Make a list of things you don’t understand:
Making a list of things you don’t understand within the lecture allows you to look over these at a later date and approach your mentor, lecturer or tutor where required. Doing this stops you from ignoring the content you don’t completely understand, and instead encourages you to proactively work towards learning it.
Write a summary:
At the end of a topic write up a summary of the key information. This means when revising you can easily find the information that you are looking for, and it also helps to drill the basic understanding into your brain.
Notes don’t have to be boring! They could include a mind-map, colour coding, symbols or diagrams. Not only does doing this make note taking more fun, but it makes the information you need more memorable too.
Annotate drawings and diagrams:
Doing this ensures that when you revisit your notes you will understand what you have drawn. There is nothing worse than looking back at your notes to see a beautiful, time consuming diagram that you can no longer remember the meaning of.
If you are listening to a long lecture don’t be tempted to take lots of notes at the start and nothing for the rest of the session. Use the method in tip 1 to ensure you don’t lose concentration, or miss any important content.
Use paraphrasing to avoid plagiarism:
When you are taking notes from textbooks or other written materials do not copy the material word for word unless you clearly use quotation marks. If you do not do this and you go on to use “your” notes in a report or essay you have committed plagiarism. An easy way of avoiding this is to write your own interpretation of what the text is saying. This not only means you wont accidentally plagiarise, but it also helps you retain the information more, and makes your notes easier to revise from.
Keep separate notebooks or folders for each module that you study, so that you can easily find your work. Also, as I study a science I find that having a separate notebook for practice problems and calculations is really useful so these don’t get muddled up with my other notes.

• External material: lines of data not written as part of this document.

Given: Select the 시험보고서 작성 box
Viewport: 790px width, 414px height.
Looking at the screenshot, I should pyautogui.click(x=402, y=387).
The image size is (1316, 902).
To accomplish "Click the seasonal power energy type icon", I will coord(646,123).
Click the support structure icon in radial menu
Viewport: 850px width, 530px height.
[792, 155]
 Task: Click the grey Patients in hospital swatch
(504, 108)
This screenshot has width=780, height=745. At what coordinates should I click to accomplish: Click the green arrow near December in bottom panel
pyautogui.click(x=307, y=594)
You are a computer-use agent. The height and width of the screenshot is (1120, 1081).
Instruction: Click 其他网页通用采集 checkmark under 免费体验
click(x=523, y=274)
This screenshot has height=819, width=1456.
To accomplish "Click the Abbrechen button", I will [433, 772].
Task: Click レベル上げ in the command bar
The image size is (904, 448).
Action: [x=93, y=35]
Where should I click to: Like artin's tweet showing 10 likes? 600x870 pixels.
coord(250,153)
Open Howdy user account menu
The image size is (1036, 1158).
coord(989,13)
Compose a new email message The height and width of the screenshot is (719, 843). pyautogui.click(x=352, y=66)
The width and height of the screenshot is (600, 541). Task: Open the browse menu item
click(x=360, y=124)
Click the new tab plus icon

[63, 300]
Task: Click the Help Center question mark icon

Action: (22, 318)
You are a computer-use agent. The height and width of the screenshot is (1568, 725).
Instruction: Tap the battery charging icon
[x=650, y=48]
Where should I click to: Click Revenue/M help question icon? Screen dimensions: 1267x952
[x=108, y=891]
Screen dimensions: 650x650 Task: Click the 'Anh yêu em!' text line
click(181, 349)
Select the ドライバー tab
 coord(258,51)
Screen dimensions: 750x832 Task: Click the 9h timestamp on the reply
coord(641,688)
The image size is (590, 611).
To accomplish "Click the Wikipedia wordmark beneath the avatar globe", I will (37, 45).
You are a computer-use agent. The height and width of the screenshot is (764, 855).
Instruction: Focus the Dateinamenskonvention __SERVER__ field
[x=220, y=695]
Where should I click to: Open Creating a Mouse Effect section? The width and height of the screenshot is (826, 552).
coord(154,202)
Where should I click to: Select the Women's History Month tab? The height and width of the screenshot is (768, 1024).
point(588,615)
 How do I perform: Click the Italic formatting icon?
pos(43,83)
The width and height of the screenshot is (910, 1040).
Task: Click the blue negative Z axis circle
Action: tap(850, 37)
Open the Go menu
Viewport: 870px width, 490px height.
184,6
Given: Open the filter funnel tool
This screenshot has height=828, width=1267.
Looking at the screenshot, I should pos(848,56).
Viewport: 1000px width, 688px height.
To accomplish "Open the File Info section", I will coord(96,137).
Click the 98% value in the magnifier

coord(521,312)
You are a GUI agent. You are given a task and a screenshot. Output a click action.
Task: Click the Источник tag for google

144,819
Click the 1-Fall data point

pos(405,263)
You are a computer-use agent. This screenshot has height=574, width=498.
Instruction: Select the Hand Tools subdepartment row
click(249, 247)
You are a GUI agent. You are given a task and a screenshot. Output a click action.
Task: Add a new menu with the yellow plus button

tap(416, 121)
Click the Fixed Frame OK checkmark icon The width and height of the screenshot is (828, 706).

Make a glossary for new words:
If you are studying a new topic that includes lots of vocabulary that you have not encountered before, making a list of these words is a great place to start! It will not only help you retain the definitions, but it also gives you a resource to easily find them if you forget.
Remember your notes are just for you:
As notes are normally only for personal use it is important to remember that you don’t need to worry about spelling, handwriting, punctuation, or using complete sentences. All that matters is that you get the information written down in a way that YOU can understand when you revisit your notes.
By using the tips above it is likely that over time your note taking method will adapt and develop to a process that works comfortably and effectively for you. Be sure to checkout the studying tab for more posts and tips about studying at university!
This article is featured on Learning at Lincoln.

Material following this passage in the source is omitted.